The same policy is being implemented in Los Angeles and other major cities. Immigrants are being intimidated and rounded up, a central component of the ongoing conspiracy for dictatorship spearheaded by the Trump administration.
Infuriated over the dangers associated with violent ICE agents conducting “security” at their jobs, these 2,000 workers have shown their willingness to fight back only for the UNITE HERE Local 11 bureaucracy to sabotage their leverage at the last minute.
The strength of a work stoppage would have been immense, as it threatened to disrupt the June 12 US opening match for the 2026 FIFA World Cup between the US and Paraguay.
A strike would have placed workers in a very powerful position to win their demands and get ICE out of their workplaces and communities due to the fact that FIFA requires all stadium workers to pass accreditation and background checks before any of their scheduled events, making replacement staff difficult to procure on such short notice.
According to the union, workers will supposedly retain the right to walk off the job if ICE raids or detentions were to occur at their workplace.
However, this can only occur “... if the Union determines in good faith that federal immigration agency actions threaten worker safety during a World Cup match,” according to their released highlights.
In other words, if the UNITE HERE Local 11 bureaucracy deems that ICE operations are not a threat to worker safety, even as ICE kidnaps and kills workers in the surrounding communities, then workers will be kept on the job.

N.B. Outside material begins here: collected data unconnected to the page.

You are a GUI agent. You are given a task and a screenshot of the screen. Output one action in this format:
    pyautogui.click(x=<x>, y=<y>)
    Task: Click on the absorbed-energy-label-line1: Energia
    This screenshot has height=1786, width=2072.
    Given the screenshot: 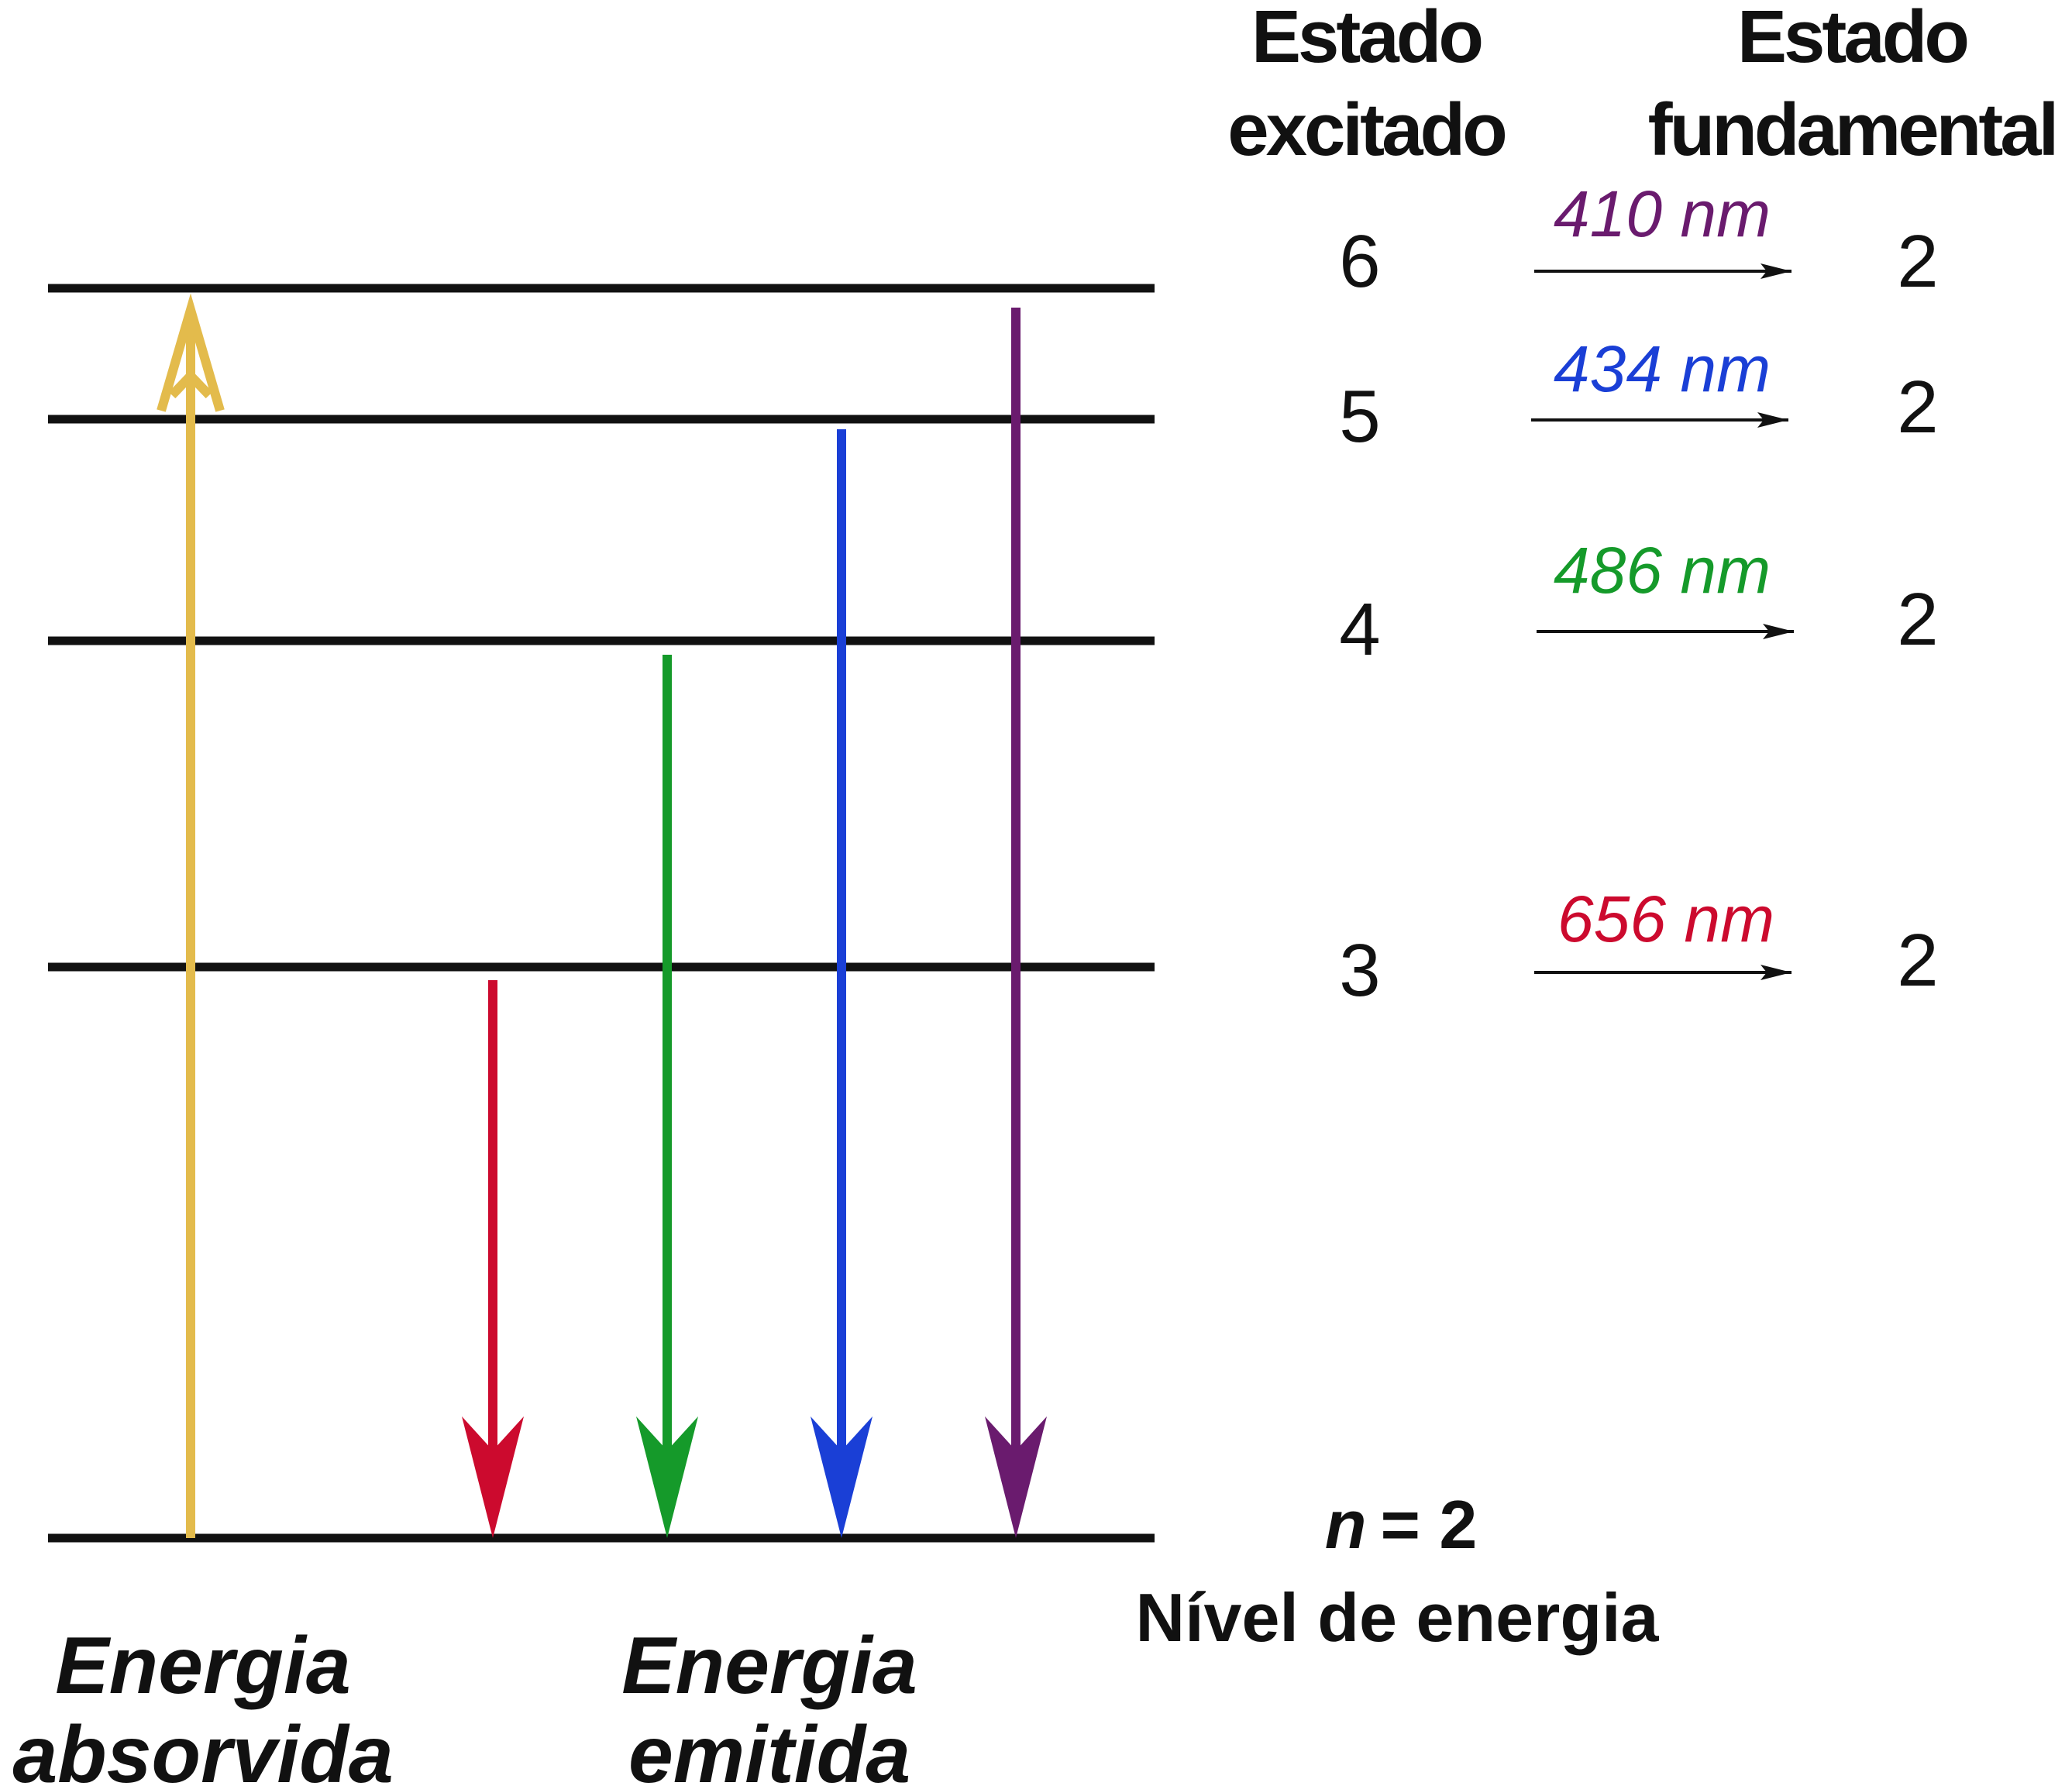 What is the action you would take?
    pyautogui.click(x=203, y=1666)
    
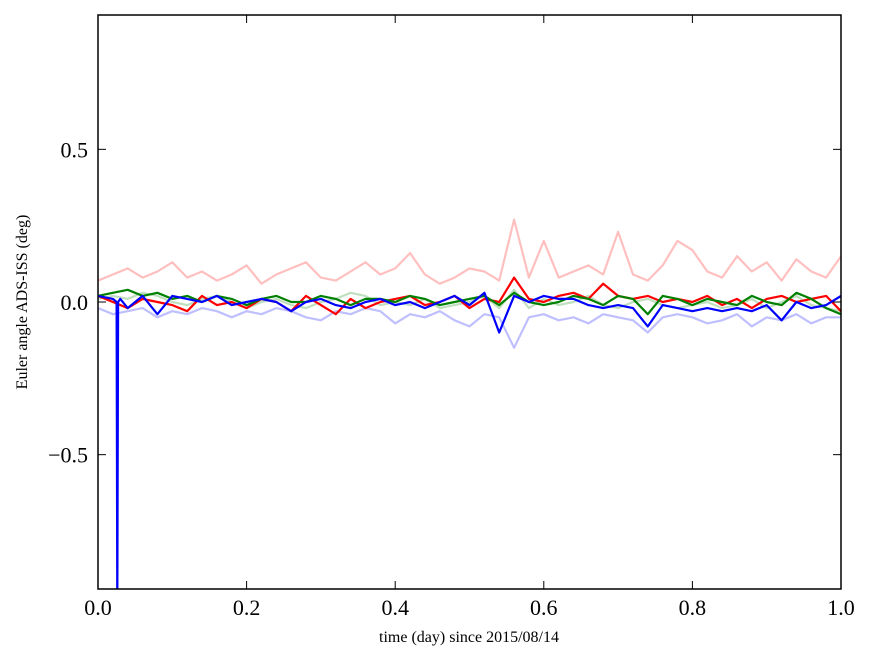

Rank-and-file workers, not trade union bureaucrats, should be the ones to make the call whether or not Trump’s ICE gestapo poses a threat to their safety. They should be the ones to decide whether or not to walk off the job in response to these threats.
This betrayal exposes that the UNITE HERE Local 11 bureaucracy functions as an instrument of class collaboration and not a genuine fighting organization for workers.
As a whole, the UNITE HERE Local 11 union covers hotel and hospitality workers—a workforce that is overwhelmingly immigrant and Latino—across Southern California and Arizona regions that employ some of the most exploited workers in one of the most expensive areas of the United States.
The majority of members earn between $20 and $25 per hour (around $40,000-$50,000 annually), while housing in Los Angeles and Orange County consumes 50-60 percent of a two-income household’s take-home pay.
Workers routinely commute one to two hours each way from distant cities because they cannot afford to live near where they work.
The union is co-led by three co-presidents—Kurt Petersen, Ada Briceño and Susan Minato—all of whom are deeply enmeshed in the Democratic Party apparatus and make more than three times the salary of their lowest paid members.
The well-paid officials of Local 11 do not represent the interests of hospitality workers. They represent the interests of a layer of the upper middle class whose careers, incomes and social positions are tied to maintaining “labor peace” for the stadium operators and political stability for the Democrats.
Workers everywhere must be prepared to fight back. This requires the building of rank-and-file committees in every school, community and workplace which will mobilize workers against ICE raids and the advances towards dictatorship.
The trade union bureaucracy will not take up this fight. This fight must be advanced by workers on the shop floors themselves.